Pa. Education Secretary Noe Ortega said on FOX43 Morning News that the Department of Education does not intend to require a COVID-19 vaccine for students or staff.

PENNSYLVANIA, USA — Pennsylvania Education Secretary Noe Ortega said that the Department of Education does not intend to require a COVID-19 for vaccine for students or staff once more are made available.

During FOX43 Capitol Beat with Matt Maisel, Ortega said, "Ultimately, the discretions around the vaccinations rest with the Department of Health, Matt. It is not our intention to require a vaccine, but to leave that to the local discretion."

Ortega also thanked parents and teachers for their commendable response during the pandemic, and finished by saying, "folks need to make a decision that's best for them, but also for others.
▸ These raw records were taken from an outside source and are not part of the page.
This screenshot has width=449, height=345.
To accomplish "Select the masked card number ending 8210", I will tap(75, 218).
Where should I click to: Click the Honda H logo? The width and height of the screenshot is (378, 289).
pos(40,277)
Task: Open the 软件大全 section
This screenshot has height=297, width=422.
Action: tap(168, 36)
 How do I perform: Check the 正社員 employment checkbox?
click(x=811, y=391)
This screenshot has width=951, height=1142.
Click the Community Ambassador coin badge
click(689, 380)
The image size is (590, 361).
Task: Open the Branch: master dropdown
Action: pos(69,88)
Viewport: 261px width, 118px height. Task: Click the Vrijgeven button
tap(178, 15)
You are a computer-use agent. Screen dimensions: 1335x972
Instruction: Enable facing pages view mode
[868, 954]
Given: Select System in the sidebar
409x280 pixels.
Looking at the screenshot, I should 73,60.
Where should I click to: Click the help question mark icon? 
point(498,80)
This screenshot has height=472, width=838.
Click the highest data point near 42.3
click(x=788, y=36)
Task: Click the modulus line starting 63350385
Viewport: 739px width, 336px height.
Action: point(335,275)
So, I just wanted to leave that out there in regards to our stance on vaccinations."

The Pa. Department of Health says they have no plans to make the COVID-19 vaccine mandatory, but it strongly suggests Pennsylvanians receive the vaccine to best prevent contracting the virus.

Currently, the only FDA COVID-19 vaccine with emergency use authorization for those below age 16 is the Pfizer COVID-19 vaccine, which is approved for those ages 12-15.

“Today’s action allows for a younger population to be protected from COVID-19, bringing us closer to returning to a sense of normalcy and to ending the pandemic. Parents and guardians can rest assured that the agency undertook a rigorous and thorough review of all available data, as we have with all of our COVID-19 vaccine emergency use authorizations," Acting FDA Commissioner Janet Woodcock said in a statement. 

Penn State Health Children's Hospital infectious diseases physician, Dr. Jessica Ericson says she understands why some parents may worry, but these side effects are rare.

"The overall bad things happening from the vaccine are incredibly uncommon, said Dr. Ericson, "it's much more common to have serious complications from COVID-19 infection."